Short exercise 1: Rewrite the Year 2000 disclosure from "Accordingly, the Company" up to and including "or financial condition.", replacing "liquidity" with "cash position".
Short exercise 2: List everything that the Year 2000 disclosure says the Company cannot predict will be compliant.

Accordingly, the Company does not expect its internal Year 2000 effort to have a
material impact on its results of operations, liquidity or financial condition,
although the Company cannot predict whether its outside vendors, suppliers and
support systems will be compliant and whether that might have an effect. In
addition, the Company has not deferred any other projects that will have a
material impact on its results of operations, liquidity or financial condition.

IT Systems

          During 1997, the Company began a study to determine the scope of its
Year 2000 exposure. Since the Company relies on outside software vendors for all
of its merchandise distribution and financial systems, the Company's first
efforts were to gain assurance that all systems were either compliant or
upgradable to a Year 2000 compliant version. After completion of its study in
March 1998, the Company found that all of its systems either were compliant, or
could be compliant with an upgrade to existing software. Certain of these
outside software systems have customized add-on features created by the
Company's IT department. Therefore, the Company has redeployed one full-time
programmer to the Year 2000 project to update software code that was customized
by the Company and added on to its outside software systems to make these custom
changes compliant. These changes are expected to be completed before the end of
the second quarter of 1999.

Saved data records:
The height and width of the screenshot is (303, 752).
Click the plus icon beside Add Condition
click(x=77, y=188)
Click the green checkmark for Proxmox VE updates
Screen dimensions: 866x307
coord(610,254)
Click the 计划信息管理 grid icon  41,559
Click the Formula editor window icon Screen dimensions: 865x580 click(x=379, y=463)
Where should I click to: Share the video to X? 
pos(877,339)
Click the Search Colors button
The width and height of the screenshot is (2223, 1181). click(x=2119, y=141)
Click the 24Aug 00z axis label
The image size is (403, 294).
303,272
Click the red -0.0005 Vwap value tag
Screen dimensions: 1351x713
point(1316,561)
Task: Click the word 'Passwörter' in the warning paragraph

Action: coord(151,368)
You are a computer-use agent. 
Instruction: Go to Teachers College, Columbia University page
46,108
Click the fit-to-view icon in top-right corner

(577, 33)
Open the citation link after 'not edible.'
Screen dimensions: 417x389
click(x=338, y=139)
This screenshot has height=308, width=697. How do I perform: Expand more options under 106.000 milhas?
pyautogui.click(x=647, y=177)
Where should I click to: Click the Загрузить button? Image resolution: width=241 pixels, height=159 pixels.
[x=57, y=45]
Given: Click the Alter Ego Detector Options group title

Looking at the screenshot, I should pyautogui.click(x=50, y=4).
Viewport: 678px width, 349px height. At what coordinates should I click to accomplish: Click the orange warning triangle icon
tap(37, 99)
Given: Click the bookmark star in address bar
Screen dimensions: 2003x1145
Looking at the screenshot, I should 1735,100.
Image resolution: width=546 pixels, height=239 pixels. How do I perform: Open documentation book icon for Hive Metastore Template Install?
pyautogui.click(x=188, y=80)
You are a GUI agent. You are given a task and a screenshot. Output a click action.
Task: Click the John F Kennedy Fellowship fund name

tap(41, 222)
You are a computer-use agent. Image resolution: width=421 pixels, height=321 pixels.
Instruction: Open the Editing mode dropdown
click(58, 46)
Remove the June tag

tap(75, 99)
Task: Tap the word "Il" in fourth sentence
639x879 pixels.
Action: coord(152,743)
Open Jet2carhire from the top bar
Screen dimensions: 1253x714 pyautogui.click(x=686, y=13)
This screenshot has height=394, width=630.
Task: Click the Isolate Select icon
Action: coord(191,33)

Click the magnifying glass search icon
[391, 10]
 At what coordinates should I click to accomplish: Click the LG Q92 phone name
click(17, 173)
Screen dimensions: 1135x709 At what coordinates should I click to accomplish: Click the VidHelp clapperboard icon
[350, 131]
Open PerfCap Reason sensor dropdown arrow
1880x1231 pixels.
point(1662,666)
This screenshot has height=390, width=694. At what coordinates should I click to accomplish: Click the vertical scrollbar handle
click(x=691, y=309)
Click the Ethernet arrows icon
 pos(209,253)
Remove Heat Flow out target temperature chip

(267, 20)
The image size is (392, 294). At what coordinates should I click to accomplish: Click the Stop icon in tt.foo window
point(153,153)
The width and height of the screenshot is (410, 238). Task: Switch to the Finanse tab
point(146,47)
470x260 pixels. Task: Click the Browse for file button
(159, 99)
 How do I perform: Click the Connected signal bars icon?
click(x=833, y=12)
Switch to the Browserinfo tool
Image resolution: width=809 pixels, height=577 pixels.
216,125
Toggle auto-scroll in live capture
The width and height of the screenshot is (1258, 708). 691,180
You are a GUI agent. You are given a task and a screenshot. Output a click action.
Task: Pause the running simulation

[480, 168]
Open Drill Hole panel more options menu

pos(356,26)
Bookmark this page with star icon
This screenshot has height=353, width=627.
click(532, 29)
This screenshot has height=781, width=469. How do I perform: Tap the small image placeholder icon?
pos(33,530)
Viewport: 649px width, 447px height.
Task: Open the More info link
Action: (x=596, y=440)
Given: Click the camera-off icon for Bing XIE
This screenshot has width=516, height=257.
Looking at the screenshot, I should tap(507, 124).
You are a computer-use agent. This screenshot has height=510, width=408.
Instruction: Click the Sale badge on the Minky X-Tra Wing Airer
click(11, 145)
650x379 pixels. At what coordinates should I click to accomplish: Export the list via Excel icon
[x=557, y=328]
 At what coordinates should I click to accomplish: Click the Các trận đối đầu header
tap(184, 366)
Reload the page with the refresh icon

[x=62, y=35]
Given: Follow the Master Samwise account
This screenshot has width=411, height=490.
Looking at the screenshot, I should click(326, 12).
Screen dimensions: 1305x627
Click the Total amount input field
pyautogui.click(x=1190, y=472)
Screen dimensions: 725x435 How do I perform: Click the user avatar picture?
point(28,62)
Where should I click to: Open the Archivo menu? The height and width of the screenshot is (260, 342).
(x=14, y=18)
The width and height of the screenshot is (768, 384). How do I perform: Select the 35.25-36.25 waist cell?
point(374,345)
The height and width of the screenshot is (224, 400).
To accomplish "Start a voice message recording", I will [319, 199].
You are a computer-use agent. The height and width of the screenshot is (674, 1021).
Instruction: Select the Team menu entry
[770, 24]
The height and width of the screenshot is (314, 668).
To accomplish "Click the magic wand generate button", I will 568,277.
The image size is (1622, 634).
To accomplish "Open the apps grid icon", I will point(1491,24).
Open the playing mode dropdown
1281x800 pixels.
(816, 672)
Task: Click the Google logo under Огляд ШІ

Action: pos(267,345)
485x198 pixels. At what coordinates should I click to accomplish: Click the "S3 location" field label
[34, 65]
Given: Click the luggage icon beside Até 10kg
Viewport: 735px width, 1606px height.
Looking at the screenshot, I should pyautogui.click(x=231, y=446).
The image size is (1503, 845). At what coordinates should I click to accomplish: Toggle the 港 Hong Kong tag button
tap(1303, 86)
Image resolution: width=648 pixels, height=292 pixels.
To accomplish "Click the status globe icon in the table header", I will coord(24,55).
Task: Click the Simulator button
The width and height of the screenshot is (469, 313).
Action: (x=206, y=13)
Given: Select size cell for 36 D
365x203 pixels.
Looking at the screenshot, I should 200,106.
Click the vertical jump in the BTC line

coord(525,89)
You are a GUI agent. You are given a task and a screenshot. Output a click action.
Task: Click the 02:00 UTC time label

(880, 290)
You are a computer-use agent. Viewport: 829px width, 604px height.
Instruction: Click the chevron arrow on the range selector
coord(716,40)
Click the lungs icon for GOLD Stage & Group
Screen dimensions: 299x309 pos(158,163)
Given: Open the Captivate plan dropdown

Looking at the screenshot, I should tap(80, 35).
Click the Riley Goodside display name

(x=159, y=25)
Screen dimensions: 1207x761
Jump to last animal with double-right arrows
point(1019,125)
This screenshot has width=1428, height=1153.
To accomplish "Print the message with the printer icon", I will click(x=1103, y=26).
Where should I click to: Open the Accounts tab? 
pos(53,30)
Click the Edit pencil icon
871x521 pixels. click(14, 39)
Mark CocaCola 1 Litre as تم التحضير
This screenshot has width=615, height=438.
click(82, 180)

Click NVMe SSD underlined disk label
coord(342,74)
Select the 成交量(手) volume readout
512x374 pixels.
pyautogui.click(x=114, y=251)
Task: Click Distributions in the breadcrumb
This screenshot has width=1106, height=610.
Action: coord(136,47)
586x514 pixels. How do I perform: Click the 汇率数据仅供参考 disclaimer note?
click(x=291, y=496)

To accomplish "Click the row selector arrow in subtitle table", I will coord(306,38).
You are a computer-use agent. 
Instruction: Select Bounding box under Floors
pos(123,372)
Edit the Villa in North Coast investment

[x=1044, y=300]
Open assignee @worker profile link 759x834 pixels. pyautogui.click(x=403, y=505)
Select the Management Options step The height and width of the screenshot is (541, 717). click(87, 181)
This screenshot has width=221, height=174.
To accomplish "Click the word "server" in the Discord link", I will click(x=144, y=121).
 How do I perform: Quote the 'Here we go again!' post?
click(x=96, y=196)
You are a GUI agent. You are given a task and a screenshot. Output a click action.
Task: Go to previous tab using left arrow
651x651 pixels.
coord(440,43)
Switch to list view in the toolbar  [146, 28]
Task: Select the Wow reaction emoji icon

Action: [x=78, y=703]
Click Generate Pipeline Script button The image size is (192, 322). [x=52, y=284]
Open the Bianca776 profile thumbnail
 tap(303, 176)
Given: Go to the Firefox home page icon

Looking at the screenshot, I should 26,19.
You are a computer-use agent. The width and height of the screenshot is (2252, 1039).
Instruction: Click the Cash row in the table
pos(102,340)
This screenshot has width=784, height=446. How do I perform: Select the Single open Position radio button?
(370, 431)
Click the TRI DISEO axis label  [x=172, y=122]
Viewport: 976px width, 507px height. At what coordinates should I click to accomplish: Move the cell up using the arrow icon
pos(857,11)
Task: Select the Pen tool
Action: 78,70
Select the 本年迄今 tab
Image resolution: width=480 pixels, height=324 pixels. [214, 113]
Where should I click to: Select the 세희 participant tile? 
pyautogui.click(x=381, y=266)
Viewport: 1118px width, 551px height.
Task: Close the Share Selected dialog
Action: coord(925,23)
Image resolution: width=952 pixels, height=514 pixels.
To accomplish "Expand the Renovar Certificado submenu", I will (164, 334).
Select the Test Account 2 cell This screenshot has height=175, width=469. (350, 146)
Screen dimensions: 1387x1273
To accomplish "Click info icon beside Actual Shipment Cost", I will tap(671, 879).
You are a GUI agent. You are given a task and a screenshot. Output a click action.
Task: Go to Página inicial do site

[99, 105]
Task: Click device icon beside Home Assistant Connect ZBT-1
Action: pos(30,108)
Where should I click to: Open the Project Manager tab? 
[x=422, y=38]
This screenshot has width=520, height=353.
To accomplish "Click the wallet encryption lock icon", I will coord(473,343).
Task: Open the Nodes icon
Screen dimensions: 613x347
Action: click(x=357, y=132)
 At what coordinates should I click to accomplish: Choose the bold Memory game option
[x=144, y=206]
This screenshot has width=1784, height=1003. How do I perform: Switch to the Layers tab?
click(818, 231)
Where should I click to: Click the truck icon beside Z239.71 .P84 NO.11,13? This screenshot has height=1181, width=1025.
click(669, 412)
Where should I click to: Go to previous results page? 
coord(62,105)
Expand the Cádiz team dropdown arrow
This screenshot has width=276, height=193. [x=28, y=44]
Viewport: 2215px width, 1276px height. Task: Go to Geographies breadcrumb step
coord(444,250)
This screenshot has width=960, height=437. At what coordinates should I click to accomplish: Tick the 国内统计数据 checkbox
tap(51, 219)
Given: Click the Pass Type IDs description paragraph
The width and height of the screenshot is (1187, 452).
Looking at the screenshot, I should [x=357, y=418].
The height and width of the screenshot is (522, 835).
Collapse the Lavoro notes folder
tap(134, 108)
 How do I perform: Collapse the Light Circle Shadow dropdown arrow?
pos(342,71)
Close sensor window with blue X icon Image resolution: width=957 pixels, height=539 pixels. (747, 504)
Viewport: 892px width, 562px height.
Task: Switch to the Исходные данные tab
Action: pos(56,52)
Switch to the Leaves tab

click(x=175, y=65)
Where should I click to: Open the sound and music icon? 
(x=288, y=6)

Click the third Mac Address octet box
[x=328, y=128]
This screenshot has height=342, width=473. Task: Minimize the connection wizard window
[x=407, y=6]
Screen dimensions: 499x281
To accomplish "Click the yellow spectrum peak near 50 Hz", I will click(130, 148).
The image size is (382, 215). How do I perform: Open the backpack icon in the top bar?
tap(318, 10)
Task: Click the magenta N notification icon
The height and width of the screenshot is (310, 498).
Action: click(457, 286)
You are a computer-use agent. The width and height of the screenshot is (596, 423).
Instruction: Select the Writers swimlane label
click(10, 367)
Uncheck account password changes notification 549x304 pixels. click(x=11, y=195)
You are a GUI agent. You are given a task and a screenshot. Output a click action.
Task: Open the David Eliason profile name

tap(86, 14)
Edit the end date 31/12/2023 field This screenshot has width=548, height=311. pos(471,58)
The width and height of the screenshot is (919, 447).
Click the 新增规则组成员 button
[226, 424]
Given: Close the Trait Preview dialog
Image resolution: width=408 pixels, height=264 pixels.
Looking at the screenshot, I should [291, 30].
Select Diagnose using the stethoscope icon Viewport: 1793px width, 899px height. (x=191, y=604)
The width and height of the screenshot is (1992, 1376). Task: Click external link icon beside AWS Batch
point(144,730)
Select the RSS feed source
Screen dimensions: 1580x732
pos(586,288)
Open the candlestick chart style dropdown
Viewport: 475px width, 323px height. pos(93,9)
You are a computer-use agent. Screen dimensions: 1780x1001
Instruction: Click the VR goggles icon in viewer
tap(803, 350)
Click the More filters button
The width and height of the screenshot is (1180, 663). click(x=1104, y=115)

Solution 1:
Accordingly, the Company does not expect its internal Year 2000 effort to have a
material impact on its results of operations, cash position or financial condition,
although the Company cannot predict whether its outside vendors, suppliers and
support systems will be compliant and whether that might have an effect. In
addition, the Company has not deferred any other projects that will have a
material impact on its results of operations, cash position or financial condition.

Solution 2:
- outside vendors
- suppliers
- support systems